The green synthesis with low cost and high production efficiency is a great challenge to commercialize the sodium vanadium fluorophosphate.
The prepared Na3(VOPO4)2F/KB composite delivered a high discharge capacity of 142 mAh g-1 at 0.1C. The extra capacity beyond the theoretical specific capacity (130 mAh g-1) benefited from the interfacial charge storage. Moreover, a specific capacity of 112 mAh g-1 can be obtained even at 20 C, which means this Na-ion battery could be fully charged/discharged in 3 minutes. Superior cycle stability of this composite was demonstrated by an ultrahigh cycling stability with 98% retention over 10,000 cycles. Commercial grade 26650 cylindrical battery assembled by the kg level amplification product manifested its potential for industrialization.

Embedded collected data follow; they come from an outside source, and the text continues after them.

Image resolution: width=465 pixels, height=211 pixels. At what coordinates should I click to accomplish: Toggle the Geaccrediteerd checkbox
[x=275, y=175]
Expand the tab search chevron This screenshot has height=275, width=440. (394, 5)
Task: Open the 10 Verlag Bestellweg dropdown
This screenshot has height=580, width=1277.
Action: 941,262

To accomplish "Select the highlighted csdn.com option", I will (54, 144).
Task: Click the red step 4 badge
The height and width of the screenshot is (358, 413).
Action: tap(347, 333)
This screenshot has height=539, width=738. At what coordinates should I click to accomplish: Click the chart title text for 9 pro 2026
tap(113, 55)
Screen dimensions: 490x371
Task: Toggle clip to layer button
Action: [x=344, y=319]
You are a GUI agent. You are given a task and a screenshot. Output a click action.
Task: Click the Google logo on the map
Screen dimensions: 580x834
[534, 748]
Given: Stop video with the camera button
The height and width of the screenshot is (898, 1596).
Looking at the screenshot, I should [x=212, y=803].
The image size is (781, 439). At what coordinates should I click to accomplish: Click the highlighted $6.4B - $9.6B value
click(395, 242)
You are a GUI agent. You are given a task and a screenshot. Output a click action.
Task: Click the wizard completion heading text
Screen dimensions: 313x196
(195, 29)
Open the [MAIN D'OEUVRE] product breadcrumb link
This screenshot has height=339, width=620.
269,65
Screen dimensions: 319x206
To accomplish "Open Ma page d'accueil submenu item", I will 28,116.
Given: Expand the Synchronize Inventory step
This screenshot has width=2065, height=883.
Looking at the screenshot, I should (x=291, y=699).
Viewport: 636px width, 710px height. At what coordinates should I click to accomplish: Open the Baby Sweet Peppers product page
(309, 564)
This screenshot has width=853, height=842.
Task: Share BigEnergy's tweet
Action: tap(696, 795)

“High resolution transmission electron microscopy revealed that the nanocrystallines of Na3(VOPO4)2F about 30 nm were embedded in the carbon framework, which facilitated the rapid conduction of electrons and Na ions. The reversible structural evolution and negligible volume change of Na3(VOPO4)2F/KB composite during charging/discharging were also demonstrated by in situ X-ray diffraction and 23Na nuclear magnetic resonance spectrum.” said by Prof. ZHAO Junmei.
This mechanochemical method could shorten the 7-days production time of liquid phase method to 30 minutes and guarantees the production efficiency for industrial applications.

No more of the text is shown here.